Our approach to counterfeit detection depends on the product we are testing and the limitations of certain techniques. For example, highly colored samples are problematic for Raman spectroscopy – with the more powerful lasers of a benchtop instrument, you can end up burning your sample. With limitations in mind, it’s also important to have a complete toolbox of complementary techniques at your disposal. This way, you can piece different data together to get a complete picture of a drug.

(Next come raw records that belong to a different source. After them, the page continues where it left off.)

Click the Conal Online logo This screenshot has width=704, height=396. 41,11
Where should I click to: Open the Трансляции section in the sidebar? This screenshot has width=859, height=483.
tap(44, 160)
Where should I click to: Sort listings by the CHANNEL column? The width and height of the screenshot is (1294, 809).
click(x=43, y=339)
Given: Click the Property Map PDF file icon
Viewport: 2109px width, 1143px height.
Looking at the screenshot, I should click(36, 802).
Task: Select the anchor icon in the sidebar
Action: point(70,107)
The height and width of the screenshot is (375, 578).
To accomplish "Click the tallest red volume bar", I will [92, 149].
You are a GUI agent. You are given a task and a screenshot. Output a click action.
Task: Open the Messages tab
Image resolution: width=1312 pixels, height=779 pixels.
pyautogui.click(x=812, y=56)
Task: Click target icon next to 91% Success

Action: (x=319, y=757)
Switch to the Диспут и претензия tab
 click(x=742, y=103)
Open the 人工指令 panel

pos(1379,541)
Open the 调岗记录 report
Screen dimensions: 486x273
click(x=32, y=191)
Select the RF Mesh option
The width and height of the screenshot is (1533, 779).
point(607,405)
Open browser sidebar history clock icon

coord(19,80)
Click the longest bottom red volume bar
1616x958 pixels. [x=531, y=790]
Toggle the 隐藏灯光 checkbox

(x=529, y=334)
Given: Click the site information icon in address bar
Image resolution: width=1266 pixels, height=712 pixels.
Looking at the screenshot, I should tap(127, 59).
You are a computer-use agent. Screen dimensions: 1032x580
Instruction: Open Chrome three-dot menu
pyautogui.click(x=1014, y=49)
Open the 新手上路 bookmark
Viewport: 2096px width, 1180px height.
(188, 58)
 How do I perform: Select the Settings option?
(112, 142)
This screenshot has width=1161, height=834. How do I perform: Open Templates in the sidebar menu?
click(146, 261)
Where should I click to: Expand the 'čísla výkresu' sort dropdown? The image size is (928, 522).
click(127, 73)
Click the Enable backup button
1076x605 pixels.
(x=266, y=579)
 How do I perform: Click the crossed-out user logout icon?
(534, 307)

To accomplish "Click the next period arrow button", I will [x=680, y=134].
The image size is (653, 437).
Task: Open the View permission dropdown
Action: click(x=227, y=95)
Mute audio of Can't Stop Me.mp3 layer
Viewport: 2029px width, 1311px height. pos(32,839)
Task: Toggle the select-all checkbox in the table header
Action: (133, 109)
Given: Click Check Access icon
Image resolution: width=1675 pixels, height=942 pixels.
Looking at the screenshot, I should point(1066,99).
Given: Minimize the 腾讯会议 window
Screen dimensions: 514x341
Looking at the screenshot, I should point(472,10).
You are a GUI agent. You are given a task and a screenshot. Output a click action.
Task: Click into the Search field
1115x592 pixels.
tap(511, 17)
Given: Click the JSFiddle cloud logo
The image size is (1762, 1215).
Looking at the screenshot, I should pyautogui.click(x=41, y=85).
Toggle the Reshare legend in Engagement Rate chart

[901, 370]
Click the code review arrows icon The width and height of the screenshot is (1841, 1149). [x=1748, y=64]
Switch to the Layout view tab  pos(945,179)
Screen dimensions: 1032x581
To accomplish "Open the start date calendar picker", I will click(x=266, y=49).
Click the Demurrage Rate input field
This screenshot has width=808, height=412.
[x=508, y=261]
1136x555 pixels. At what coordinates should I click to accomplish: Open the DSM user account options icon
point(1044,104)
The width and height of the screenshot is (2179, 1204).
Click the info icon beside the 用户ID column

One of our major limitations, until about 4 years ago, was the inability to routinely analyze biologics spectroscopically because of their size and complexity – and their low concentration in the aqueous solutions in which they are often formulated. That meant running more traditional, labor-intensive tests using MS or NMR that also consume the precious sample. To overcome the problem, our team at Bristol Myers Squibb developed a benchtop method for Raman analysis of biologics, using a special sample preparation technique called drop coat deposition (DCD) [See sidebar]. So far, the method has enabled us to stay ahead of biologics counterfeiters.
 

Smarter, faster, more productive

The bad news is that counterfeiters are getting smarter and they are learning from their mistakes; over the years, we’ve seen counterfeit products get better in quality. As this continues, it’s going to become harder for us to tell the difference between authentic and fake drugs. All manufacturers must continue to keep pace with emerging trends by employing the most cutting-edge technology in their counterfeit screening labs.

We’re not only on the hunt for the latest technology, but we are also increasingly looking into portable technology. In fact, we’re currently working on a handheld version for our biologics analysis using a portable Raman spectrometer. Miniaturization boosts flexibility and coverage by enabling any time, any place testing – but it does tend to come with a trade-off in terms of performance. That said, we’ve typically found that the benefits outweigh any drawbacks; for example, portable instrumentation allows us to roll out analytical technology in manufacturing sites across the world, and even in the hands of non-scientists, which improves efficiency and empowers the user.

As well as miniaturization, we also see an increasing need for user-friendliness. As counterfeiters get more sophisticated and widespread, it’s inevitable that we’re going to have to increase testing, which means more people outside of the lab environment conducting analyses. Whether it’s the patient, the pharmacist, or someone else along the supply chain – these tools must be accessible to those without professional training. The software and sensor might increase in sophistication, but the usability must be streamlined and simple.

It’s true that counterfeiters are getting increasingly intelligent in their approach. At some point, they will likely find a way to fool our packaging and tracking authentication systems. But being able to get the exact same chemical composition as a regulated product? Unlikely – and that’s why counterfeit analysis labs need to stay ahead of the game.